Siamo in crisi e tutti devono dare qualcosa e non solo i precari, solitamente di età dai 20 ai 40 anni.
2 marzo, 2009 alle 1:34 pm
Le due cose , la storia lo dimostra , non sono così distanti .
2 marzo, 2009 alle 11:38 am
x Claudo di sinistra 264.
Il viedeo che ho visto mi fa sentire meno solo!!!
Condivido al 110% lo slogan su Ichino che fa rima con cretino!!!
Questo soggetto viene dalla CGIL!!!
E gli altri che saranno???
Fa il Giuslavorista per casa sua??? Nel senso che ha la "cattedra" per
essere ANTIOPERAIO???
Io lo manderei a ZAPPARE la terra!!!
Di riformisti seri e degni di tal nome ne abbiamo avuto pochini:
uno era Federico Caffe’!!!
Ichino, invece, è il classico Burocrate del Sindacato, ARRAMPICATORE
che fa anche "culura"???
Ma ci faccia il piacere diceva il grande Toto’ dell’onorevole
Cosimo Trombetta!!!
Il TROMBONISMO di questa specie di classe dirigente fa PENA!!!
Io mi sento OFFESO come Democratico, Lavoratore, Cittadino,Progressista
o Rivoluzionario da STUPIDI che pensano di conoscere la realta’ italiana
Fatta da piccole e medie imprese!!!
Siete dei CIARLATANI e molto ma molto IGNORANTI!!!
Il compromesso capitale-lavoro era quello di Keynes non dei Keynesiani
come Brunetta o la sua versione Speculare Ichino due Piccolini
che fanno i GALLETTI!!!
2 marzo, 2009 alle 11:35 am
caro mir.ca, scusa ma non sono veramente d’accordo. o meglio: una cosa è sicura. su riflessioni di questo tipo nei partiti pesa quasi sempre il proprio tornaconto, a prescindere dalla ‘purezza’ o meno della proposta fatta. quindi posso concordare nel non vedere necessariamente un pd con le mani pulitissime e un pdl con le mani sporche. si tratta sempre di convenienze politiche.

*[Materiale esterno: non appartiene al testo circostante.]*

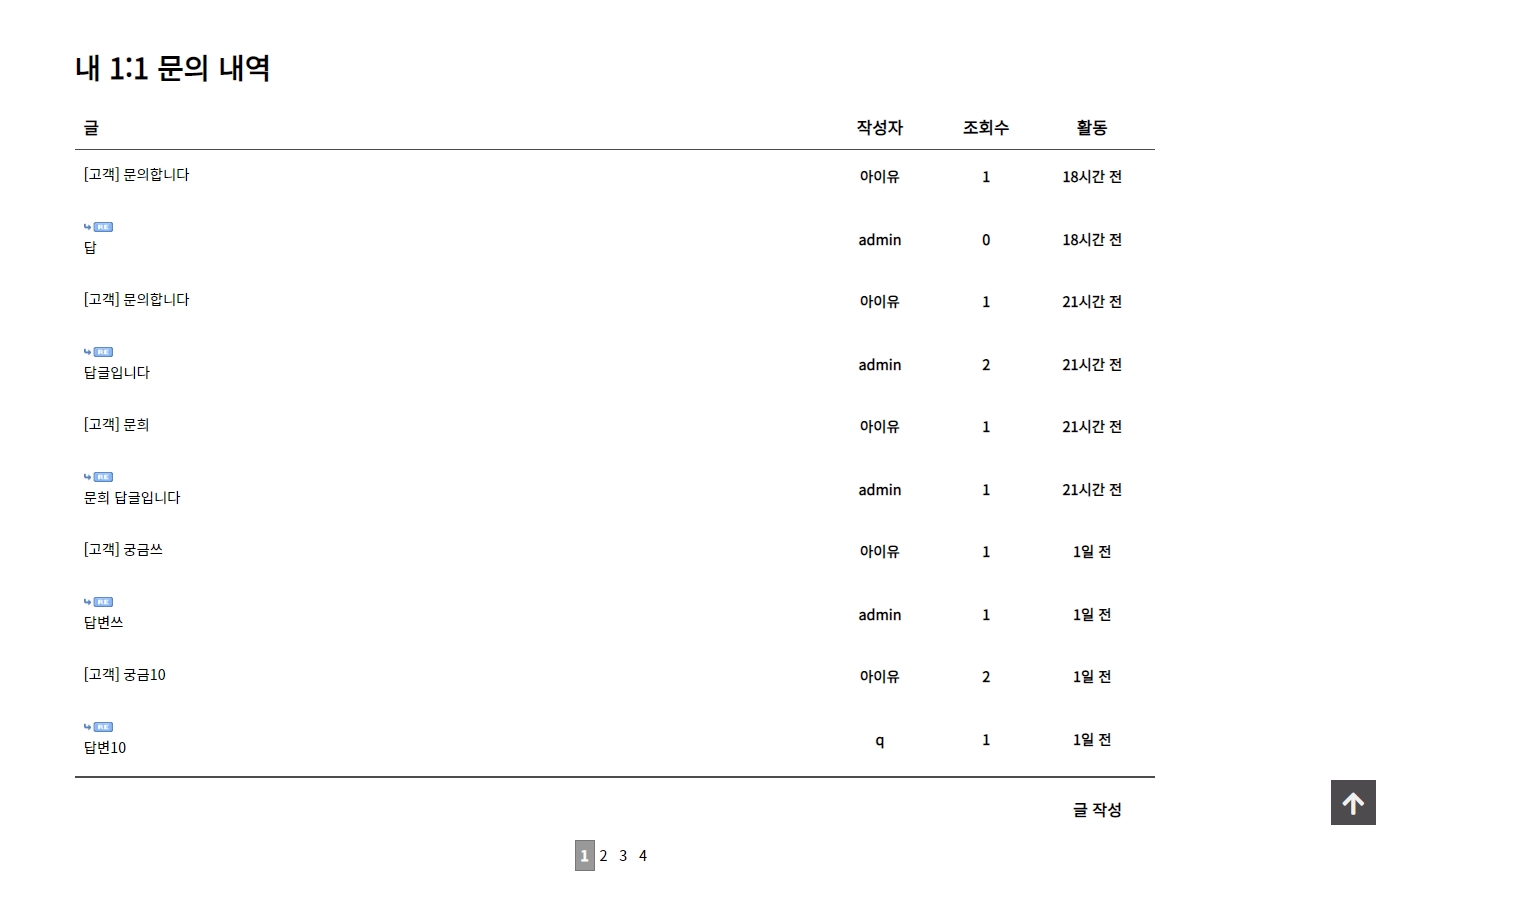
Task: Click the RE icon next to "답변10"
Action: (x=104, y=727)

ciononostante, nel tuo commento sottintendi una sorta di ‘stato di minorità’ dell’elettore (per citare un kant tradotto) che non è accettabile –
l’elettore è in grado di rifiutare la scheda, di votare scheda bianca, di votare a favore o di votare contro.

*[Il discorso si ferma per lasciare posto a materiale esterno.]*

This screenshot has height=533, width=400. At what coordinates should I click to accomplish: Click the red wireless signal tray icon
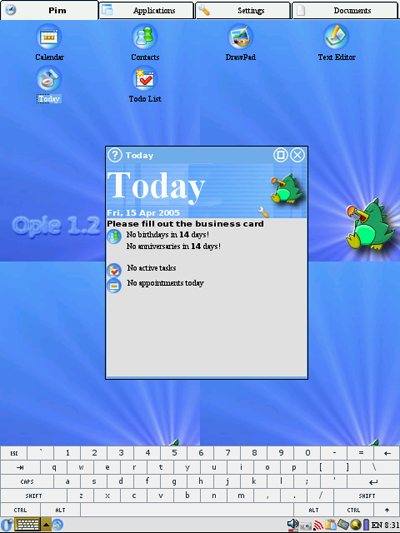pos(318,525)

per questo credo che il meccanismo di accorpare i referendum ad altre consultazioni elettorali sia di principio sempre sostenibile
2 marzo, 2009 alle 11:34 am
D’accordo, molto d’accordo. Sia per l’eventuale ko all’elettore (ma la legge prevede che questo referendum si deve svolgere entro il 15 giugno) e soprattuto d’accordo per un eventuale anticipo ad aprile.

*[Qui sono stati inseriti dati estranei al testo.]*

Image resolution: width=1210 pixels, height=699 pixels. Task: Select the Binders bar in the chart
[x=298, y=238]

La "polemica" (che polemica non vuole essere) non è altro che un ragionamento di utilità politica: nessun divertimento, logico ragiomanerto, dovresti convenirne.
2 marzo, 2009 alle 11:27 am
#301 mir.ca
Tenderei a stare dalla parte di heiner, però nella tua polemica sei divertente.
A regola però, piazzare il referendum tra due domeniche in cui già si va a votare significa tentare di stendere il povero elettore.
Io vedrei benissimo la possibilità di anticipare il referendum a fine aprile, ad esempio.
2 marzo, 2009 alle 11:20 am
289
Heiner, noi che, per passatempo, scriviamo su questo blog (e/o altri simili) siamo persone con qualche intuito politico e propensione all’impegno civico. Quindi, amichevolmente, "non fare il furbo".
Sai tanto quanto me che la competizione politica si basa, anche e purtroppo, sul bisogno della gente che porta spesso al voto di scambio, al clientelismo, ecc. e sull’ignoranza e la superficialità di molti elettori.
Questi due secondi aspetti, in caso di accorpamento delle consultazioni, farebberro da importante traino al referendum e tu lo sai bene quanto me. Altro che non ritirare la scheda al seggio !!!
Questo non vuole dire che io o tu non possiamo auspicare un accorpamento o, a parti invertite, la destra essere favorevole e Franceschini e Lerner contrari; ogni parte ha sempre seguito le proprie convenienze.
Il mio post ero solo a ragion di regola.